▶ _The data_
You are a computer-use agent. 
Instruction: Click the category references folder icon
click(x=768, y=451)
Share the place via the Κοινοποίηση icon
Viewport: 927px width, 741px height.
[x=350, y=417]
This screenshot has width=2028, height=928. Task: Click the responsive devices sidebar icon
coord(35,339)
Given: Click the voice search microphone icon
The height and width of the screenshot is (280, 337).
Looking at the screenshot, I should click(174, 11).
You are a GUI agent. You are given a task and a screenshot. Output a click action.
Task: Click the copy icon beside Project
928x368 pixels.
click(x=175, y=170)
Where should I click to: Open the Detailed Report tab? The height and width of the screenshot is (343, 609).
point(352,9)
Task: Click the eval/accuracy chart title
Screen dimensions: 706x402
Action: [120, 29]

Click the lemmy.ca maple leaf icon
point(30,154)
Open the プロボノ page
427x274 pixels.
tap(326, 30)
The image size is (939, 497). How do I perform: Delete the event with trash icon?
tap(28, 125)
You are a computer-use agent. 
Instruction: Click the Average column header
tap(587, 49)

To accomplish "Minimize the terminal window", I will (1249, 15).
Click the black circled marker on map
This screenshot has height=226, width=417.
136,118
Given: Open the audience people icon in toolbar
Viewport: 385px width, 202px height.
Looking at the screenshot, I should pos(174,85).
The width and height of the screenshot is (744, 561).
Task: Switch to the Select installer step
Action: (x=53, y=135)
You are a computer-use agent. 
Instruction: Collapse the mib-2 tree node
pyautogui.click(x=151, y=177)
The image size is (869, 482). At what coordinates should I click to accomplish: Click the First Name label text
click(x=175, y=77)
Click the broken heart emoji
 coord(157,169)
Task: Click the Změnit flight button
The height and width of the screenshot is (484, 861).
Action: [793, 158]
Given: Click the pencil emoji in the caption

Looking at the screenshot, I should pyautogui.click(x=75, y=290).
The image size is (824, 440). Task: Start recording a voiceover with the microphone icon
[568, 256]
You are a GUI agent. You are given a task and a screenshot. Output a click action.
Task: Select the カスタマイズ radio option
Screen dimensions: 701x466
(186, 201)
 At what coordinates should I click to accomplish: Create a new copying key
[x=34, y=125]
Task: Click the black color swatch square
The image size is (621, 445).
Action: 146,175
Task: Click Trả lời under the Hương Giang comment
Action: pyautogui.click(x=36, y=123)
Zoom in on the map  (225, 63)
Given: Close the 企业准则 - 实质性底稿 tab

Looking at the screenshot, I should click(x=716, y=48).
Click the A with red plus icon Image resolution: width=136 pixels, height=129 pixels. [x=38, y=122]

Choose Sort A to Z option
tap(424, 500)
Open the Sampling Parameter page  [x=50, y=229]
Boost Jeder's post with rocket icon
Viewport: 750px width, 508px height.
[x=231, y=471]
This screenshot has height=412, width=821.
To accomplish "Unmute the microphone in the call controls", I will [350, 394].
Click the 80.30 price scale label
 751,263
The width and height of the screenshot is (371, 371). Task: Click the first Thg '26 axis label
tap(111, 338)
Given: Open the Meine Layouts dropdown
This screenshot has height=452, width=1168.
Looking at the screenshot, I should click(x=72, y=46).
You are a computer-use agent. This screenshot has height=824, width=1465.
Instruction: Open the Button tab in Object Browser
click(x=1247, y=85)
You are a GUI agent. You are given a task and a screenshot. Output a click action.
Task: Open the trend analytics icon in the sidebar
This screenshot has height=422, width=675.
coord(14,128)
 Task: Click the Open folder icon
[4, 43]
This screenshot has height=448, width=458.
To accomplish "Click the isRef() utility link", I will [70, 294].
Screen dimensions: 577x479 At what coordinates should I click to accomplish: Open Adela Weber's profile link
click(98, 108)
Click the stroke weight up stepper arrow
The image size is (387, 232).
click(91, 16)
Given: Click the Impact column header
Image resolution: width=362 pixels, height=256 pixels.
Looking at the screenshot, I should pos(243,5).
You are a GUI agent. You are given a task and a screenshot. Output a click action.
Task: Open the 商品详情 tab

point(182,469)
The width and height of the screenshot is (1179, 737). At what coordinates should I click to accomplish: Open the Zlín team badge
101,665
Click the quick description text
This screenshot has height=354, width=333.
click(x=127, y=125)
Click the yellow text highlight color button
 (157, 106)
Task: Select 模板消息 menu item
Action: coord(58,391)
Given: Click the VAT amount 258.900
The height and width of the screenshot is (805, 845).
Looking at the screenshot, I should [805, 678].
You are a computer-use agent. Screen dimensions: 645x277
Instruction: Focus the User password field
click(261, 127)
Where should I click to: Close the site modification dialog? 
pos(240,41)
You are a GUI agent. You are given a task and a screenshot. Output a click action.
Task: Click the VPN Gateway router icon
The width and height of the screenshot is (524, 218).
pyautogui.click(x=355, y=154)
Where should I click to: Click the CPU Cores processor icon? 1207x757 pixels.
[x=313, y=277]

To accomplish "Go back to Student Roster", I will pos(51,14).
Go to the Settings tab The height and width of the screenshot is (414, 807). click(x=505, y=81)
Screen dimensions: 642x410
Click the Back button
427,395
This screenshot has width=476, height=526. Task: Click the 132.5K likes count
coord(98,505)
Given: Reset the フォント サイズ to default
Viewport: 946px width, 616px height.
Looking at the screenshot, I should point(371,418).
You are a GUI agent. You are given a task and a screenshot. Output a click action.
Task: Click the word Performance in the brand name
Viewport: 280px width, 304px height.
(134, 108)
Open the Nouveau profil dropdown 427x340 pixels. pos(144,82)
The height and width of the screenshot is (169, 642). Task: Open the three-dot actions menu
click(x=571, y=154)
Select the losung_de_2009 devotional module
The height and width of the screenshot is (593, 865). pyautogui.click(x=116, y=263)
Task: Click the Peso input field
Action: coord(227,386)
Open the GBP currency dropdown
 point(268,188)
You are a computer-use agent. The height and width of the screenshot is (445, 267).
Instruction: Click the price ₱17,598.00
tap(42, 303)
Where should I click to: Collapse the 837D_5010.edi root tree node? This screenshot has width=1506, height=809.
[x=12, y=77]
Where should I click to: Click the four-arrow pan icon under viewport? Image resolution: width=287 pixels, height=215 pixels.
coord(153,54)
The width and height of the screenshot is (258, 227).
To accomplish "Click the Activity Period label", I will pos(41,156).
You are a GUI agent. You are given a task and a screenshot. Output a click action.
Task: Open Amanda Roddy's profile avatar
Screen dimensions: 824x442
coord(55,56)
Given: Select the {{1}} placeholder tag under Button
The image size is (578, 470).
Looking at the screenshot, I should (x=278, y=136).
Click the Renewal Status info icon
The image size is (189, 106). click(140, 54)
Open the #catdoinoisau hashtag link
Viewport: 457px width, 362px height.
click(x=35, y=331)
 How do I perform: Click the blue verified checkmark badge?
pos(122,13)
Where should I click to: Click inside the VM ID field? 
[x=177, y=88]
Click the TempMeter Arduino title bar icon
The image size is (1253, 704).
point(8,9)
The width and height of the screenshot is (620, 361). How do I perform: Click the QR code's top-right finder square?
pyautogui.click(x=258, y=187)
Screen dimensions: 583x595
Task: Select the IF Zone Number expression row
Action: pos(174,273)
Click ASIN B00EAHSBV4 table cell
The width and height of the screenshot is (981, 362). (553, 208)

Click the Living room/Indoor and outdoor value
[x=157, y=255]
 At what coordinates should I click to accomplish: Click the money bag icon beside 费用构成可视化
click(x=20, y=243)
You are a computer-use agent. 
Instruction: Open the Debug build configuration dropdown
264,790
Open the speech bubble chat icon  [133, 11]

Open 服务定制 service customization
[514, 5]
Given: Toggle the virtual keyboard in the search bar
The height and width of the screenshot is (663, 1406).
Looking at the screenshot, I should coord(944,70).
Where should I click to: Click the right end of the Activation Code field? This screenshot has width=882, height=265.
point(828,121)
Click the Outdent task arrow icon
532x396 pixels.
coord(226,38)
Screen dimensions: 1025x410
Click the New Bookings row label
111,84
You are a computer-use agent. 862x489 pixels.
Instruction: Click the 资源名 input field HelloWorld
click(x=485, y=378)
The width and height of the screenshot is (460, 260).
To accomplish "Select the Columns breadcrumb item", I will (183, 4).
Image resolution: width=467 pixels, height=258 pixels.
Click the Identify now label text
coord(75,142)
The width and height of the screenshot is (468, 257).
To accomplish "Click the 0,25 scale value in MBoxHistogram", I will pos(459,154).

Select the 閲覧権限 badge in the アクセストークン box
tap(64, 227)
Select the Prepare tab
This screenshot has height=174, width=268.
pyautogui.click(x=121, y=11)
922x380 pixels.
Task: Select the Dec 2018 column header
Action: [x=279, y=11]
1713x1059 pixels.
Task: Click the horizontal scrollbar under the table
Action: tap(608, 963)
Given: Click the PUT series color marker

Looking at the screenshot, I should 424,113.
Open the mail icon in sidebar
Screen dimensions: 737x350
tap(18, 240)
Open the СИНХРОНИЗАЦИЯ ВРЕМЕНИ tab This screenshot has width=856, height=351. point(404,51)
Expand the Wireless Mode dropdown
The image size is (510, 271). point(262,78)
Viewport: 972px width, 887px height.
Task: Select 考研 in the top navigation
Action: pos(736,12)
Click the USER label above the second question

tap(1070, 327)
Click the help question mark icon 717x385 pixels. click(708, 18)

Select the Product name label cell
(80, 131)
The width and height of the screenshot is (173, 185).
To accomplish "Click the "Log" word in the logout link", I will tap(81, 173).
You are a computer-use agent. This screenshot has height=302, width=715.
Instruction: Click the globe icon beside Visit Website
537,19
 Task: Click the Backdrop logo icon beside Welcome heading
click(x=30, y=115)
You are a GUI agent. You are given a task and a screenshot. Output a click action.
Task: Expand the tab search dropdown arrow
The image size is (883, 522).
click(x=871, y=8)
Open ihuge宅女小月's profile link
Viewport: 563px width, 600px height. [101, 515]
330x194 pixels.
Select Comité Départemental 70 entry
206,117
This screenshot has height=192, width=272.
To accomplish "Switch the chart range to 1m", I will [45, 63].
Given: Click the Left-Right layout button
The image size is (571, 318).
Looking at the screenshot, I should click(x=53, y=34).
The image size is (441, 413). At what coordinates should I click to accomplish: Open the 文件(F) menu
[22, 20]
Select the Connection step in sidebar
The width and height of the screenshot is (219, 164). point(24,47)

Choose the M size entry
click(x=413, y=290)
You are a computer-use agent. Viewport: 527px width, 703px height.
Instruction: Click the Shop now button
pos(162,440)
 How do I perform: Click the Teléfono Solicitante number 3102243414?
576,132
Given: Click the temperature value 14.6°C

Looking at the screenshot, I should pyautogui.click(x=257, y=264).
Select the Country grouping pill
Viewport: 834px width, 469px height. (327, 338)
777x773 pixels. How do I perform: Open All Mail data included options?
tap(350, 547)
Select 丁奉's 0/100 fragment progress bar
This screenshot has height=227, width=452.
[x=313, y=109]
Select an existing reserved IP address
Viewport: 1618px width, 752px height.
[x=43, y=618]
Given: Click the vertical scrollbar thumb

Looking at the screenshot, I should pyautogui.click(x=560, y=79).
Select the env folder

▶ _What is being asked_
Tally the lines above that contain "search"; give only the number.

▶ _Task answer_
3